If you check the web for the name Maggieknockater you are likely to find explanations ranging from ‘arable land on the forest’s lower slopes’ to ‘the fullers field’. However there is much more to the place than that. For a start, Mary Queen of Scots may have stayed at the nearby Gauldwell Castle during her tour of Scotland in 1561.

Mind you, she stayed at some seventy Scottish castle residences during her travels, so perhaps Maggieknockater requires a somewhat greater claim to fame to justify the long name.

The Maggieknockater school was of course closed in the 1960s and the local church was famously turned into a home in the early 1970s. What was once a smithy is now a garage but still in the hands of the MacLean family, which has lived there for quite a few generations.  Maggieknockater formerly had a post office which seemingly opened in June 1876 and closed in the mid-20th century.

Not much going for the place perhaps, unless you count the bees.

It seems that up until the late 1960s there was large apiary in the village.

Highland Dance -  Ccredit. Janice RayneIt was started by an Aberdonian by the name of George McLean who made heather honey on a grand scale and sold it far and wide.
Crate loads of the stuff went to Ireland and outlets all over the UK, but the best was sold at the roadside to passing motorists who saw the Maggieknockater Apiary as a welcome pit stop on the road to either Craigellachie or Keith.

George was in fact one of the most prominent beekeepers in Scotland.

A farmer, grocer and blacksmith, he was also the secretary of the North of Scotland Beekeepers’ Association for a time.

The man died some years ago at a very ripe old age but his legacy lives on in the Scottish country dance “The Bees of Maggieknockater”.

Internationally famous and a favourite of those in the know, it runs something like:

‘1- 8 1s cross RH and cast 1 place, dance RH across with 3s and end 1M+3L also 1L+3M in prom hold facing out to pass corner person RSh. 9-24 All dance 4x½ Reels of 3 on sides (to right to start, then left, right and left) with 1s+3s changing partners in centre at end of each ½ Reel to progress Men clockwise and Ladies anticlockwise. End in centre 1s facing down and 3s facing up. 25-32 1s dance between 3s turning 3s with nearer hand 1½ times, crossing over to own sides and turn 4th person 1½ times (Men RH and Ladies LH). 2341.’
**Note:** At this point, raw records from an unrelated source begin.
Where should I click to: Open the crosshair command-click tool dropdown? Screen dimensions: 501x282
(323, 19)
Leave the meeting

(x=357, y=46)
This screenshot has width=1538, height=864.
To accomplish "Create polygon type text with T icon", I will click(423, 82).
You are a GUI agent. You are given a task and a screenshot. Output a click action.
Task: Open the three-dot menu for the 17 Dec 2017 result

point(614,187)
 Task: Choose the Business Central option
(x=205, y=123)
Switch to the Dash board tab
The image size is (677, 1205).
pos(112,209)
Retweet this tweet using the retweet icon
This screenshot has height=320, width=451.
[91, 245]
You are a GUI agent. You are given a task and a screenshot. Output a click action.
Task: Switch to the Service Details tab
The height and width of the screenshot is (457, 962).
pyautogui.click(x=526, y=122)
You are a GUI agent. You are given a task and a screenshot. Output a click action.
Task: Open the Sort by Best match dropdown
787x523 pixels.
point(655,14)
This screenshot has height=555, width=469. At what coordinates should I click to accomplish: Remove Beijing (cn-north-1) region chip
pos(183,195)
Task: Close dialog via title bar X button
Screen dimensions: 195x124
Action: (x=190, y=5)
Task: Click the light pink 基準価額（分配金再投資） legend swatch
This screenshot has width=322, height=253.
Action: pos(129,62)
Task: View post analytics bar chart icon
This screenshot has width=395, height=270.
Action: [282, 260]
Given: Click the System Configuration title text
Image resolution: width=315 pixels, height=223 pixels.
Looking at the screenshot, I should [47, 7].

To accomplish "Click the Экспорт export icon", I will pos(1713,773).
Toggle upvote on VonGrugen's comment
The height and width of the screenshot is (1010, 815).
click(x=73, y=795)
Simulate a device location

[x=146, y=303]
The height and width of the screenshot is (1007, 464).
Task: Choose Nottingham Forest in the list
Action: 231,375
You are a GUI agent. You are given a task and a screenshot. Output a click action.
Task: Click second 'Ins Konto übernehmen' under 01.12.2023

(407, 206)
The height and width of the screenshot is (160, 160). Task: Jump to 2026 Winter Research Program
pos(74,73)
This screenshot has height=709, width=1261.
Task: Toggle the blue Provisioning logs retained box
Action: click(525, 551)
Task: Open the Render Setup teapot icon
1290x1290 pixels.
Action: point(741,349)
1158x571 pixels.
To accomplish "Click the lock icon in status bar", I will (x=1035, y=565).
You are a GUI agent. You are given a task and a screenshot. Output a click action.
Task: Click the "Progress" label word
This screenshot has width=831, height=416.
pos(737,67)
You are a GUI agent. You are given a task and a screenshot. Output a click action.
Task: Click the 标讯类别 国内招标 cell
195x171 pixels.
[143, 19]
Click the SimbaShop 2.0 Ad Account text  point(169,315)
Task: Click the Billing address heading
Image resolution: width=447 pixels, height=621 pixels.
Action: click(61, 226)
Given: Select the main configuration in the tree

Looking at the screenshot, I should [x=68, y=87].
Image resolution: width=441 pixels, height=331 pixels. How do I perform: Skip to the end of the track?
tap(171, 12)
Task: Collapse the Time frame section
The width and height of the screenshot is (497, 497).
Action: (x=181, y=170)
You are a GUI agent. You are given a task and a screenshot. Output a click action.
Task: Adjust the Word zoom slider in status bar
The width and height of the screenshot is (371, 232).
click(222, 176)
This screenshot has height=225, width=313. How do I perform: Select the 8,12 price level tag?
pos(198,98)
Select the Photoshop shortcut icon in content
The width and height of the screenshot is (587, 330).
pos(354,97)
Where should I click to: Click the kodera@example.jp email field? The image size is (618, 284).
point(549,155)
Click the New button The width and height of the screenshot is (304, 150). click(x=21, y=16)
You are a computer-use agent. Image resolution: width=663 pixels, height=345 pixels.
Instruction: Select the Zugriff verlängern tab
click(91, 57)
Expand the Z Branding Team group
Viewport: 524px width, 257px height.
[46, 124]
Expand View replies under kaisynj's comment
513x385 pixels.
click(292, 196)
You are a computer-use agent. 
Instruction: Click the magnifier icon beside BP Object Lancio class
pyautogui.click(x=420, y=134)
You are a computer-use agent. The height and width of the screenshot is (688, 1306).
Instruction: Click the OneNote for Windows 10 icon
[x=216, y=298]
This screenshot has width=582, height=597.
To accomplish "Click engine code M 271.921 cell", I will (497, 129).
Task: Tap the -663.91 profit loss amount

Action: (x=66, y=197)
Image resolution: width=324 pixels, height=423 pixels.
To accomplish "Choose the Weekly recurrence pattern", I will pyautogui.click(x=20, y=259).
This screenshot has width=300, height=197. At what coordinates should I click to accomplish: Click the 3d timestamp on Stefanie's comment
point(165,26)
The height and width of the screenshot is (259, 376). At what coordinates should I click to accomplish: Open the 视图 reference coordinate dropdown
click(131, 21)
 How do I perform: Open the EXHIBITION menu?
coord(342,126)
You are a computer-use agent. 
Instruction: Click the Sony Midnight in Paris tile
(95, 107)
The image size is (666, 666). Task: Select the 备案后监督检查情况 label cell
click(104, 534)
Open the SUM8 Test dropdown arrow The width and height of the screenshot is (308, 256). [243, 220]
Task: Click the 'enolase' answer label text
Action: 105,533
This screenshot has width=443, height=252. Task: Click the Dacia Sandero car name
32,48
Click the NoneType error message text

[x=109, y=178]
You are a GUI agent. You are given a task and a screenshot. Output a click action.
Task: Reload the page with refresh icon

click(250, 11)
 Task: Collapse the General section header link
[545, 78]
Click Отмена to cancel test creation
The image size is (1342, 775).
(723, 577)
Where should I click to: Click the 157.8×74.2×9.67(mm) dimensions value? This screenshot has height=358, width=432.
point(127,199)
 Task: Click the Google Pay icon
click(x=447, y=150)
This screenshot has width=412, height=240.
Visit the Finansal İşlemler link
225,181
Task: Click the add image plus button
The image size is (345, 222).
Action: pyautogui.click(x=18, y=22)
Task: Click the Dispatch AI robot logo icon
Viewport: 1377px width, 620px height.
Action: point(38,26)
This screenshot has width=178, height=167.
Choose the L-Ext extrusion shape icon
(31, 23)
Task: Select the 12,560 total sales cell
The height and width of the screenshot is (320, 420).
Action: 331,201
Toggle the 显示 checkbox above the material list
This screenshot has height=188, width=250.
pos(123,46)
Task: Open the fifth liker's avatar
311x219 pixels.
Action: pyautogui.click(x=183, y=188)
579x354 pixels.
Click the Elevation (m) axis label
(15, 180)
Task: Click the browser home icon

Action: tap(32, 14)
It’s a fun dance indeed, which was devised by an Englishman by the name of John Drewry. The dance is a 32-step jig, requiring four couples to dance facing each other. Forres Country Dance is the usual tune used. Seemingly John, a computer programmer from Aberdeen, was inspired by the banks of beehives at Maggieknockater; although in fact he never took the time to stop and buy any of George’s honey!

John wrote some 300 Highland dances but perhaps this is his finest. While in Banff, Alberta in the 1980s, he witnessed a comedy sketch of the dance written to Rimsky Korsakov’s ‘Flight of the Bumble Bee’. Sadly George McLean missed it by a few years, but he would probably have been proud of the spectacle.

As regards the web, Edmund Ironside was the man in charge of Britain’s coastal defences in 1940, Verner Sebisch was one of 4 crewmen who died when their Junkers ju 188 bomber crashed 5km northwest of Rothes in the midsummer of 1944, and the folk of Torry eat various things for lunch on a typical Tuesday.

As regards blood pressure? Make an appointment to discuss this with your GP, since you can never completely trust the web.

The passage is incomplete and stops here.